## Data records
*** Block opens ***
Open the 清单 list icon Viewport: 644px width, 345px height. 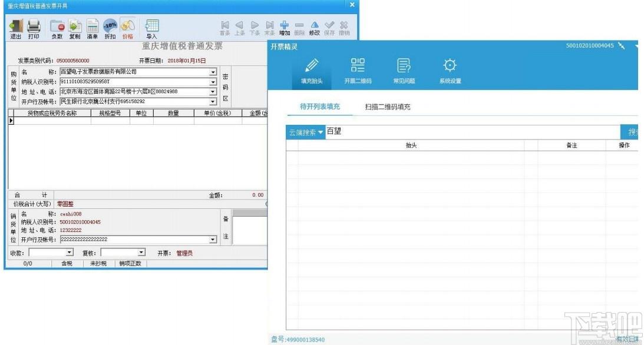click(93, 29)
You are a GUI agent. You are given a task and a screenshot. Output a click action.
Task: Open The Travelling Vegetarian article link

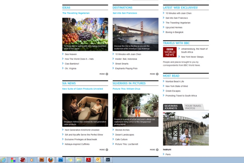click(76, 13)
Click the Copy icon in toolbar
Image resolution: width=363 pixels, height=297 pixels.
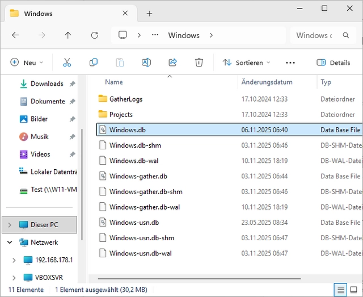pyautogui.click(x=94, y=62)
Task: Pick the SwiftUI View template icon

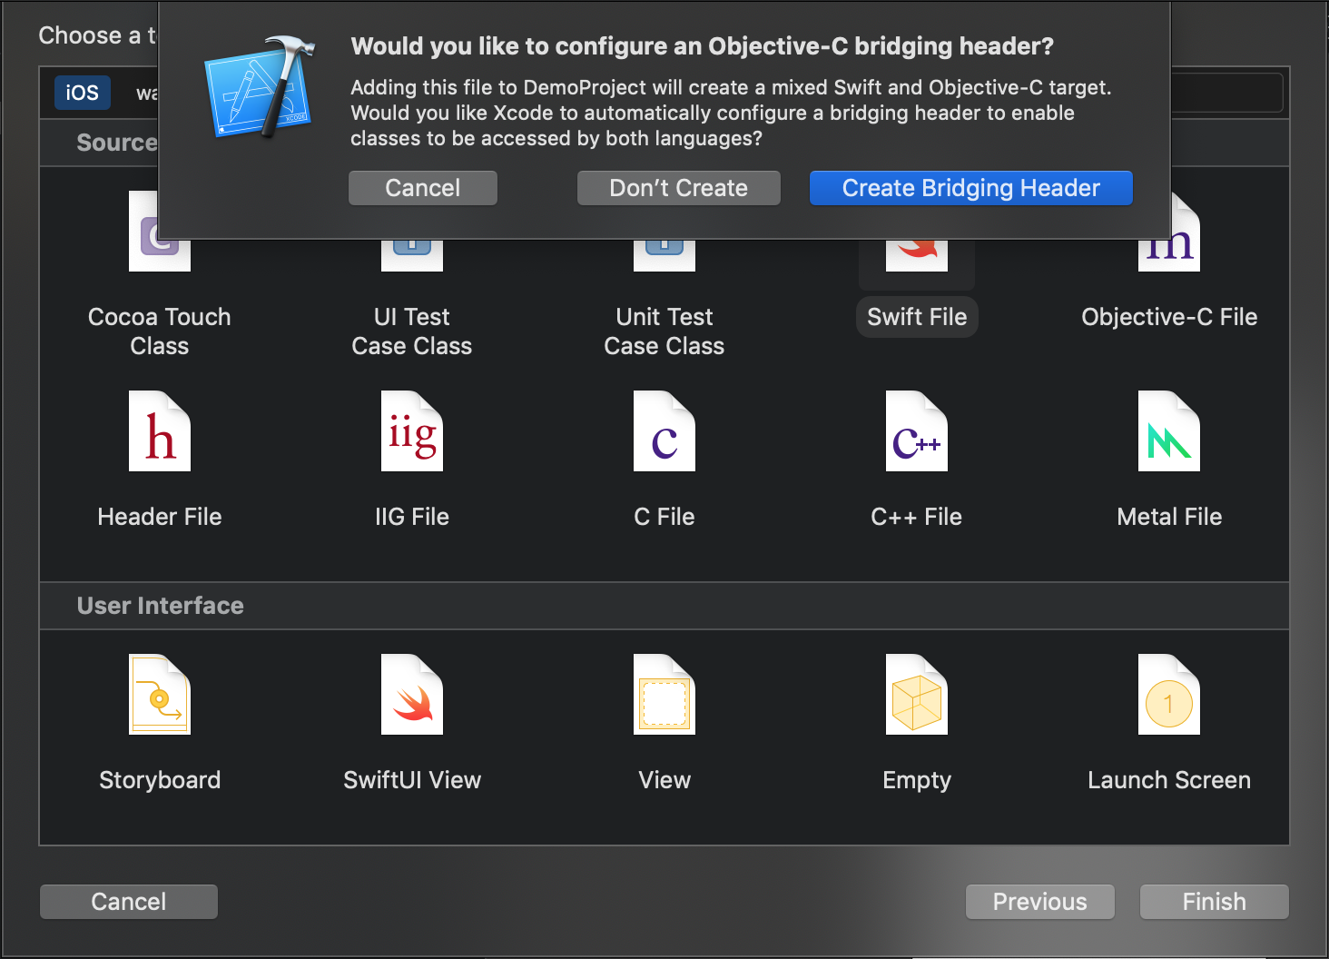Action: [x=412, y=695]
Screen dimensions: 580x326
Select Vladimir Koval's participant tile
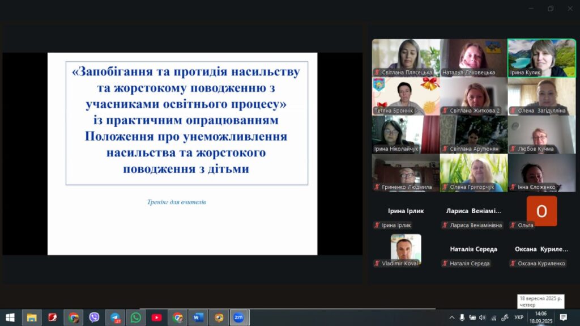click(x=406, y=249)

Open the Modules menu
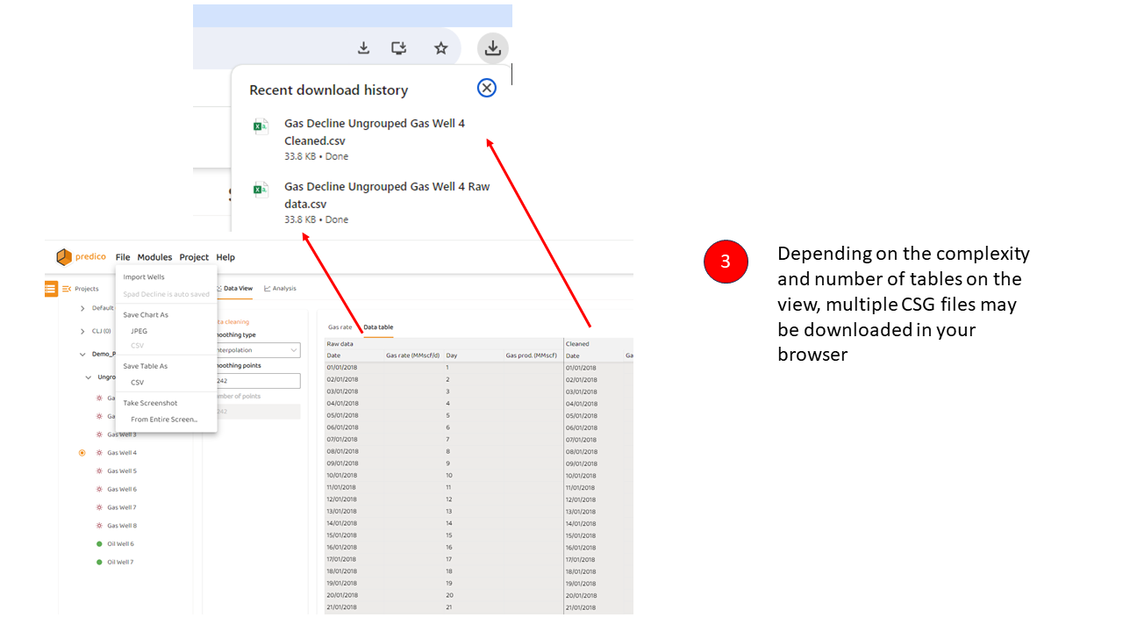154,257
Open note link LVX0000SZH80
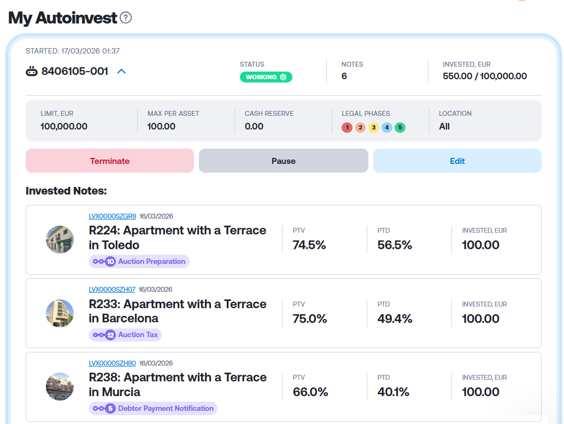564x424 pixels. 112,363
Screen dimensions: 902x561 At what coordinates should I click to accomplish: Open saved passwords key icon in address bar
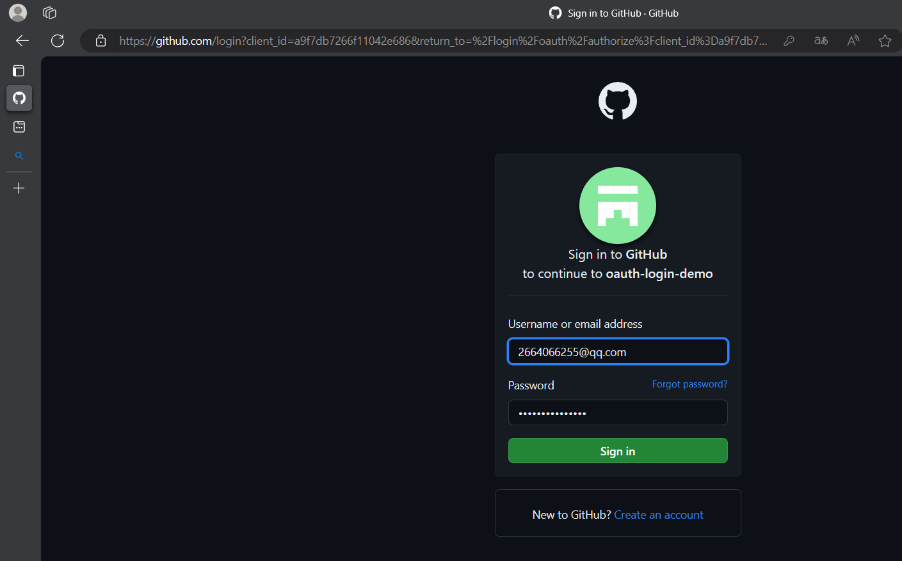(x=789, y=41)
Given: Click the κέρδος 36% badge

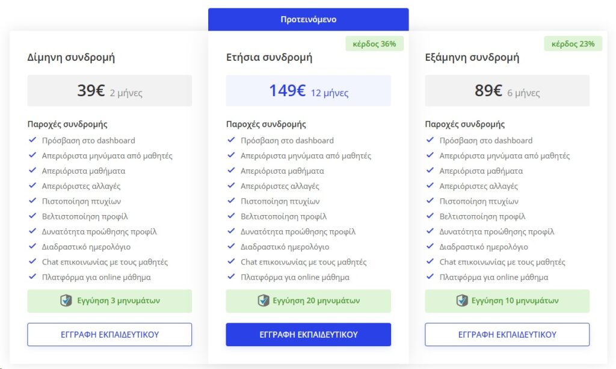Looking at the screenshot, I should [374, 44].
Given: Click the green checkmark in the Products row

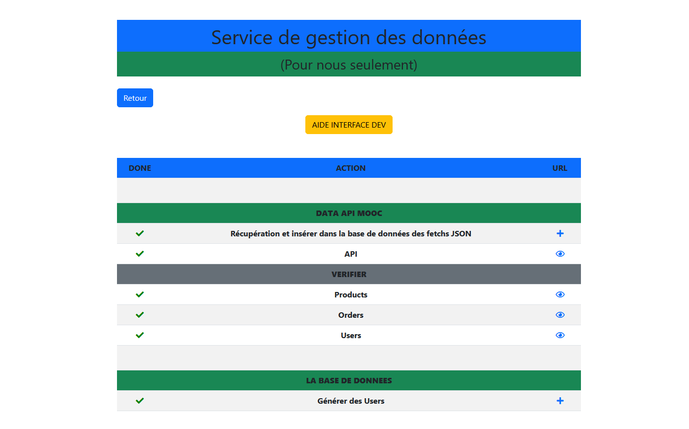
*** Block closes ***
Return only the lines from the one containing "Open the Modules menu" through the last line of the entries above, exactly as written and without pictures.

## Written solution
Open the Modules menu
154,257
Open note link LVX0000SZH80
564x424 pixels. 112,363
Screen dimensions: 902x561 At what coordinates should I click to accomplish: Open saved passwords key icon in address bar
(x=789, y=41)
Given: Click the κέρδος 36% badge

Looking at the screenshot, I should [374, 44].
Given: Click the green checkmark in the Products row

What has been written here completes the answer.